London, Nov 13: Amnesty International has called on British Prime Minister David Cameron to not just "unfurl the red carpet" for his Indian counterpart Narendra Modi but "raise some red flags on human rights concerns too".
"NGOs and activists face multiple obstructions to carrying out their work, including being subjected to smear campaigns, having their funding cut off and being accused of being anti-national," said Allan Hogarth, head of policy at Amnesty UK.
The human rights organisation highlighted that over 10,000 organisations had been "de-registered" over the last year to prevent them from receiving foreign funding, and just last week Greenpeace had its license to operate cancelled.
"It's all the more important that Mr Cameron speaks out on human rights during the visit, as there's not much space for criticism in Modi's India.
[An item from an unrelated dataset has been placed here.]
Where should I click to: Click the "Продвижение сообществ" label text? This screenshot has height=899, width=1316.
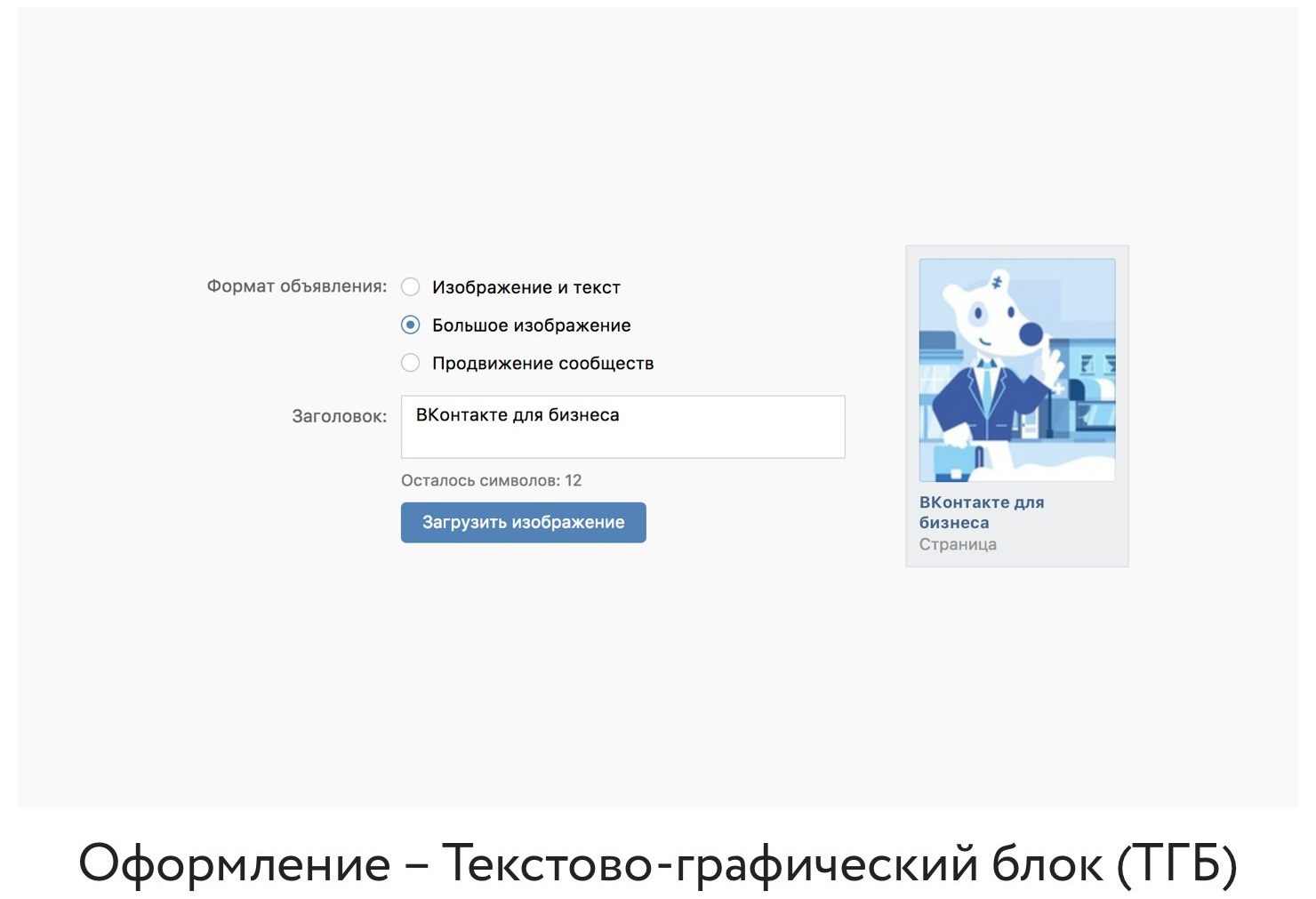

There's a fevered crackdown on critics underway in India at the moment.
"Mr Cameron should speak out for the people Mr Modi is so intent on silencing and make it clear that how a country treats its NGOs is a litmus test for their international standing," Hogarth added.
The statement issued by the group yesterday coincided with other voices of protest on the sidelines of Modi's first visit to the UK as Indian Prime Minister.
Around 300 protesters had gathered outside Downing Street before moving down to Parliament Square to mark a "day of protest" yesterday, as the 'Modi Not Welcome' campaign by the Awaaz Network and CasteWatchUK were joined by British Sikh and Nepalese groups.